- Born: January 18, 1905 Florence, Colorado
- Died: August 8, 1996 (aged 91)
- Engineering career
- Institutions: American Philatelic Society California Collectors Club
- Projects: Chairman of the American Philatelic Society Convention Committee from 1961 to 1979
- Awards: Luff Award APS Hall of Fame

= Joseph M. Clary =

Joseph M. Clary (January 18, 1905 – August 8, 1996), of San Francisco, California, was a philatelist who dedicated himself to the advancement of the hobby of stamp collecting in California and on a national scale.
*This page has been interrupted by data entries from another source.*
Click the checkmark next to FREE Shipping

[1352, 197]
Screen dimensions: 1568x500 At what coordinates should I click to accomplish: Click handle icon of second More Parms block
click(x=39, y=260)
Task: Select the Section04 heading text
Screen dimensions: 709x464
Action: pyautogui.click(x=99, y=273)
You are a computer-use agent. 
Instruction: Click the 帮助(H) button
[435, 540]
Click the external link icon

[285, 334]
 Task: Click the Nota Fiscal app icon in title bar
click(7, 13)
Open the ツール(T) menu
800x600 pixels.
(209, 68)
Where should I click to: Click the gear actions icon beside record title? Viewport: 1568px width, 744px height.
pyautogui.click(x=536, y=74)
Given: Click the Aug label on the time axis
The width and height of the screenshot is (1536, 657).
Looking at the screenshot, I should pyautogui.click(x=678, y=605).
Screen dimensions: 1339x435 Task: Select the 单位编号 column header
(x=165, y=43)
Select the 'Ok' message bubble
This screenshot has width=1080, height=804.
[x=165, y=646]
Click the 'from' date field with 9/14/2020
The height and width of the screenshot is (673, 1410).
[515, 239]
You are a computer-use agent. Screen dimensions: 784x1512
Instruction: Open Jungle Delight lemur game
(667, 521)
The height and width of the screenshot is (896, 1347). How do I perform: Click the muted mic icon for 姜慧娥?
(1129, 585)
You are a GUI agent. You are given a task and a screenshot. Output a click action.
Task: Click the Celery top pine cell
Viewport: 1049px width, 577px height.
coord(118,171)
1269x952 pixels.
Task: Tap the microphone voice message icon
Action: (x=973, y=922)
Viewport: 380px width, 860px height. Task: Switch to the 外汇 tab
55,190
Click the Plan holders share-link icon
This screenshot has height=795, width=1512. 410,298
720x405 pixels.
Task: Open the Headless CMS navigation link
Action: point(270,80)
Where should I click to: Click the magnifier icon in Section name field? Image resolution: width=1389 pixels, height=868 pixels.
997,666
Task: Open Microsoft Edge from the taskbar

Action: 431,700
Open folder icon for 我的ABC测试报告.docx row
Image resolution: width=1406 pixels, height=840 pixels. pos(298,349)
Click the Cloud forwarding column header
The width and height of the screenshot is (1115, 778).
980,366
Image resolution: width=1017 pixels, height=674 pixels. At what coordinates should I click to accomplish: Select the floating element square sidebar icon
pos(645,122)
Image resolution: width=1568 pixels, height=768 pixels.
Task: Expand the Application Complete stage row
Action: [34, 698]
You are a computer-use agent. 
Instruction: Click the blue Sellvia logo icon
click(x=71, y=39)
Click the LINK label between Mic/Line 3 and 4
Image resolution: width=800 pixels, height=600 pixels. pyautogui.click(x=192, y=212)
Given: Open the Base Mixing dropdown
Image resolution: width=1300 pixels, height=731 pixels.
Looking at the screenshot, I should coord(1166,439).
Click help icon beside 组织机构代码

==California philatelic efforts==
Clary was one of the founders of the California Collectors Club in 1937. He was a member of a number of stamp clubs in the San Francisco area and was active in their activities. He was celebrated for his role, starting in 1960, as a director for the philatelic exhibition WESTPEX.

==National efforts ==
Clary was active within the American Philatelic Society (APS), served as director-at-large and as vice president, and was responsible for overseeing the transfer of the Sales Division to its current location in State College, Pennsylvania. He was also chairman of the APS Convention Committee from 1961 to 1979 and was responsible for the APS organizing its own conventions and philatelic exhibitions. The first show was the 91st APS Convention, held in 1977 in San Francisco, and Clary was its chairman.

==Honors and awards==
Clary was awarded the Luff Award for Outstanding Service to the Society in 1964, and, in 1997, he was named to the American Philatelic Society Hall of Fame.